### Study text:
□ □ □ □ □
The project team decided to use Section 08 of the Cornwall AONB as the defined landscape for its test trial. Section 08 comprises the southwest Cornwall coast, the Lizard Peninsula and the Helford Estuary. It was chosen out of the 12 sections of Cornwall AONB, which are separate areas dispersed across Cornwall, for several reasons.

Firstly, Section 08 is relatively large area of the AONB that covers 192 km2 and has many habitat types, including enclosed farmland, moors and coastal margins. It also hosts several nature reserves and has an established statutory forum called ‘Linking the Lizard’, which was set up to bring landholders together to discuss the coordination of conservation efforts. Many different initiatives had therefore already taken place or were underway to explore natural capital improvements, such as the Farms for AONBees programme. The project team were therefore able to identify the local stakeholders who would want to support this scheme, and use an existing knowledge base across these programmes and initiatives in the project.

Another factor that made Section 8 suitable was the historic nature loss across the area. Despite its many statutory conservation designations, the project team had found that Section 08 had seen a net loss of biodiversity across nearly every genus of animal for the last 20 years. The team found this by examining the Species Richness Index data from the local environmental records centre, and working with the Cornwall Wildlife Trust, who were undertaking an ecological assessment for their State of Nature Cornwall 2020 report. There was therefore a need for nature recovery that wasn’t being met with existing measures and regulations.
□ □ □ □ □
### Instructions:
1. Answer these questions from the text on Section 08 of the Cornwall AONB:
(a) What area does Section 08 cover?
(b) What is the name of the statutory forum set up to bring landholders together?
(c) Over how many years had Section 08 seen a net loss of biodiversity?
2. Resume the text on Section 08 of the Cornwall AONB after its final sentence and continue it.

### Dataset:
□ □ □ □ □
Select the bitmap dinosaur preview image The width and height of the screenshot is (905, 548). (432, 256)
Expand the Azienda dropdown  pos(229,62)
□ □ □ □ □
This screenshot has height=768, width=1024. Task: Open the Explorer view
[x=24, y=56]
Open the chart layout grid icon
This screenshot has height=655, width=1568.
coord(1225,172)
□ □ □ □ □
### Written answers:
1.
(a) 192 km2
(b) 'Linking the Lizard'
(c) The last 20 years

2.
The project team concluded that this combination of factors made Section 08 optimal for the test trial, and if this work could not be executed in this Section then it was unlikely that it could be achieved elsewhere in the AONB.



Natural capital accounting

The initial natural capital account was conducted by Gain Consulting, who began with a ‘top down’ analysis of Section 8. Colette Beckham, Director at Gain, led this work over an eight month period. She started with the Cornwall Land Cover dataset, a GIS dataset derived from detailed aerial photography. This dataset was originated by the Cornwall Wildlife Trust in 2005 and made available via Cornwall Council. Beckham used this dataset in QGIS, , a free open source GIS system, to develop a detailed natural capital map and profiles for the area.

Beckham comments that an early risk identified was that this dataset had not been updated in many years. However, the ‘ground truthing’ work directly with farmers (see below) showed that there had been minimal changes in land use since 2005. The team also added other datasets to this map, including satellite derived, digital mapping from the University of Exeter on wetland and woodland creation opportunities, and the Habitat Networks map that was originated by Natural England. These additional sources were used with the natural capital mapping to scope the types of intervention most appropriate in the landscape to recover ecosystem services.

Another limitation of this study was that there was no comprehensive data on the quality of these habitats, and the project team agreed that this information would need to be captured in later work.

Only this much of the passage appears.